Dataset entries

* * *

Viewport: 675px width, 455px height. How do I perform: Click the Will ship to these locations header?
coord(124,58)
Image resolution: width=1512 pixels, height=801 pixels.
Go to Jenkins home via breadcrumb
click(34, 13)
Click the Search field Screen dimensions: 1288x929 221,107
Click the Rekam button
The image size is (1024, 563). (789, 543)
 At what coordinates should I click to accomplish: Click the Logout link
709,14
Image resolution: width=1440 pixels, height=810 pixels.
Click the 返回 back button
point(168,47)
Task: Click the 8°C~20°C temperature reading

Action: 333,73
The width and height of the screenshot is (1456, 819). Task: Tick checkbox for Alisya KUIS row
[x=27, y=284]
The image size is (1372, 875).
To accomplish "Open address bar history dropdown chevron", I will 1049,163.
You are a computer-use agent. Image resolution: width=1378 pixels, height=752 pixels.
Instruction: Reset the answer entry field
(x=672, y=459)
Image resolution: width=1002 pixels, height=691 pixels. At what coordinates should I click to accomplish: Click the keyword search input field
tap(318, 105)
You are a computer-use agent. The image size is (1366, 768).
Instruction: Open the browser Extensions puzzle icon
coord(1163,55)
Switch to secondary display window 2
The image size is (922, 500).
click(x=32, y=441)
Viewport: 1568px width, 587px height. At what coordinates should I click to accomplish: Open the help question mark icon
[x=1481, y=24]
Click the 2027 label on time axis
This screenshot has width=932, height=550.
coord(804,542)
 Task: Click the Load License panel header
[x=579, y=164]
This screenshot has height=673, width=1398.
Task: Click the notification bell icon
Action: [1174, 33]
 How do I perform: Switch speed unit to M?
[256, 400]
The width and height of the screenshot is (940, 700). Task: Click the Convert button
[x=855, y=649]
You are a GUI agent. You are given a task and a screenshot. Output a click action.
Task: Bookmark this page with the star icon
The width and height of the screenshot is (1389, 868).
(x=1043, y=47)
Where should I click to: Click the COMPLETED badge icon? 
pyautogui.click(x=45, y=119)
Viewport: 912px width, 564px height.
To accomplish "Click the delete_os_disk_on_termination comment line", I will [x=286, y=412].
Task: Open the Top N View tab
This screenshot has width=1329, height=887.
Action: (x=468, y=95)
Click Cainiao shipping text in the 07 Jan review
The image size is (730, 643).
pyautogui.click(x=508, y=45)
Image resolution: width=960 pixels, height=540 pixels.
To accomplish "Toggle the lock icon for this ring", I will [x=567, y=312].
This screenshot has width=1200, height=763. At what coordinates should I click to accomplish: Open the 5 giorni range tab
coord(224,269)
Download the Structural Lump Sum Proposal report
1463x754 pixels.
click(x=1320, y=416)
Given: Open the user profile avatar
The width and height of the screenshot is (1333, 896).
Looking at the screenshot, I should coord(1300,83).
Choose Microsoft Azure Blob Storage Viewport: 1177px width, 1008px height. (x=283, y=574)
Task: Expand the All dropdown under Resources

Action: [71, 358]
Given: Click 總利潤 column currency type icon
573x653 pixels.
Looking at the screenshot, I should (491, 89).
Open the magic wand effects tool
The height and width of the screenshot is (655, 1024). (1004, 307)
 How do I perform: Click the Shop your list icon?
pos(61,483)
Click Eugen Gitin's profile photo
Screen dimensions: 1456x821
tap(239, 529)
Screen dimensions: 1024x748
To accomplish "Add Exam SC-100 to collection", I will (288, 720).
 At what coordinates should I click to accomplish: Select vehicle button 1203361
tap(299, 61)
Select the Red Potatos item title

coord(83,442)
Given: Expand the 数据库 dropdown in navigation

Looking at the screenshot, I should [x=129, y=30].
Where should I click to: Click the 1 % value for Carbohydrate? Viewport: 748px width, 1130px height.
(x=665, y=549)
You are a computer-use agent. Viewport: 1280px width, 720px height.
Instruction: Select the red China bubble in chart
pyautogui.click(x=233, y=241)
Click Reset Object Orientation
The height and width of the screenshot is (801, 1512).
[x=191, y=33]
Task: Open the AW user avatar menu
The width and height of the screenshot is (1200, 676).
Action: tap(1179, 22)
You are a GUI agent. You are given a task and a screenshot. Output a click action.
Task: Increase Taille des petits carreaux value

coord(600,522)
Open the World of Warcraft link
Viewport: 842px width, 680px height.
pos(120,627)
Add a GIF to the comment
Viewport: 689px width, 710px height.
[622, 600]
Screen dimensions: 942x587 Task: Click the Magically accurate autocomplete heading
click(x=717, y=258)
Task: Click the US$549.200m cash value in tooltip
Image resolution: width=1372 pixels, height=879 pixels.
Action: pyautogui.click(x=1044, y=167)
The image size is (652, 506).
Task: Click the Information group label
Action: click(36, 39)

* * *

Convert every line of the material above into a JSON list of strings, with one string per line and blank lines omitted.

» **CORRECT RESULT**
[
  "Viewport: 675px width, 455px height. How do I perform: Click the Will ship to these locations header?",
  "coord(124,58)",
  "Image resolution: width=1512 pixels, height=801 pixels.",
  "Go to Jenkins home via breadcrumb",
  "click(34, 13)",
  "Click the Search field Screen dimensions: 1288x929 221,107",
  "Click the Rekam button",
  "The image size is (1024, 563). (789, 543)",
  " At what coordinates should I click to accomplish: Click the Logout link",
  "709,14",
  "Image resolution: width=1440 pixels, height=810 pixels.",
  "Click the 返回 back button",
  "point(168,47)",
  "Task: Click the 8°C~20°C temperature reading",
  "Action: 333,73",
  "The width and height of the screenshot is (1456, 819). Task: Tick checkbox for Alisya KUIS row",
  "[x=27, y=284]",
  "The image size is (1372, 875).",
  "To accomplish \"Open address bar history dropdown chevron\", I will 1049,163.",
  "You are a computer-use agent. Image resolution: width=1378 pixels, height=752 pixels.",
  "Instruction: Reset the answer entry field",
  "(x=672, y=459)",
  "Image resolution: width=1002 pixels, height=691 pixels. At what coordinates should I click to accomplish: Click the keyword search input field",
  "tap(318, 105)",
  "You are a computer-use agent. The image size is (1366, 768).",
  "Instruction: Open the browser Extensions puzzle icon",
  "coord(1163,55)",
  "Switch to secondary display window 2",
  "The image size is (922, 500).",
  "click(x=32, y=441)",
  "Viewport: 1568px width, 587px height. At what coordinates should I click to accomplish: Open the help question mark icon",
  "[x=1481, y=24]",
  "Click the 2027 label on time axis",
  "This screenshot has width=932, height=550.",
  "coord(804,542)",
  " Task: Click the Load License panel header",
  "[x=579, y=164]",
  "This screenshot has height=673, width=1398.",
  "Task: Click the notification bell icon",
  "Action: [1174, 33]",
  " How do I perform: Switch speed unit to M?",
  "[256, 400]",
  "The width and height of the screenshot is (940, 700). Task: Click the Convert button",
  "[x=855, y=649]",
  "You are a GUI agent. You are given a task and a screenshot. Output a click action.",
  "Task: Bookmark this page with the star icon",
  "The width and height of the screenshot is (1389, 868).",
  "(x=1043, y=47)",
  "Where should I click to: Click the COMPLETED badge icon? ",
  "pyautogui.click(x=45, y=119)",
  "Viewport: 912px width, 564px height.",
  "To accomplish \"Click the delete_os_disk_on_termination comment line\", I will [x=286, y=412].",
  "Task: Open the Top N View tab",
  "This screenshot has width=1329, height=887.",
  "Action: (x=468, y=95)",
  "Click Cainiao shipping text in the 07 Jan review",
  "The image size is (730, 643).",
  "pyautogui.click(x=508, y=45)",
  "Image resolution: width=960 pixels, height=540 pixels.",
  "To accomplish \"Toggle the lock icon for this ring\", I will [x=567, y=312].",
  "This screenshot has width=1200, height=763. At what coordinates should I click to accomplish: Open the 5 giorni range tab",
  "coord(224,269)",
  "Download the Structural Lump Sum Proposal report",
  "1463x754 pixels.",
  "click(x=1320, y=416)",
  "Given: Open the user profile avatar",
  "The width and height of the screenshot is (1333, 896).",
  "Looking at the screenshot, I should coord(1300,83).",
  "Choose Microsoft Azure Blob Storage Viewport: 1177px width, 1008px height. (x=283, y=574)",
  "Task: Expand the All dropdown under Resources",
  "Action: [71, 358]",
  "Given: Click 總利潤 column currency type icon",
  "573x653 pixels.",
  "Looking at the screenshot, I should (491, 89).",
  "Open the magic wand effects tool",
  "The height and width of the screenshot is (655, 1024). (1004, 307)",
  " How do I perform: Click the Shop your list icon?",
  "pos(61,483)",
  "Click Eugen Gitin's profile photo",
  "Screen dimensions: 1456x821",
  "tap(239, 529)",
  "Screen dimensions: 1024x748",
  "To accomplish \"Add Exam SC-100 to collection\", I will (288, 720).",
  " At what coordinates should I click to accomplish: Select vehicle button 1203361",
  "tap(299, 61)",
  "Select the Red Potatos item title",
  "coord(83,442)",
  "Given: Expand the 数据库 dropdown in navigation",
  "Looking at the screenshot, I should [x=129, y=30].",
  "Where should I click to: Click the 1 % value for Carbohydrate? Viewport: 748px width, 1130px height.",
  "(x=665, y=549)",
  "You are a computer-use agent. Viewport: 1280px width, 720px height.",
  "Instruction: Select the red China bubble in chart",
  "pyautogui.click(x=233, y=241)",
  "Click Reset Object Orientation",
  "The height and width of the screenshot is (801, 1512).",
  "[x=191, y=33]",
  "Task: Open the AW user avatar menu",
  "The width and height of the screenshot is (1200, 676).",
  "Action: tap(1179, 22)",
  "You are a GUI agent. You are given a task and a screenshot. Output a click action.",
  "Task: Increase Taille des petits carreaux value",
  "coord(600,522)",
  "Open the World of Warcraft link",
  "Viewport: 842px width, 680px height.",
  "pos(120,627)",
  "Add a GIF to the comment",
  "Viewport: 689px width, 710px height.",
  "[622, 600]",
  "Screen dimensions: 942x587 Task: Click the Magically accurate autocomplete heading",
  "click(x=717, y=258)",
  "Task: Click the US$549.200m cash value in tooltip",
  "Image resolution: width=1372 pixels, height=879 pixels.",
  "Action: pyautogui.click(x=1044, y=167)",
  "The image size is (652, 506).",
  "Task: Click the Information group label",
  "Action: click(36, 39)"
]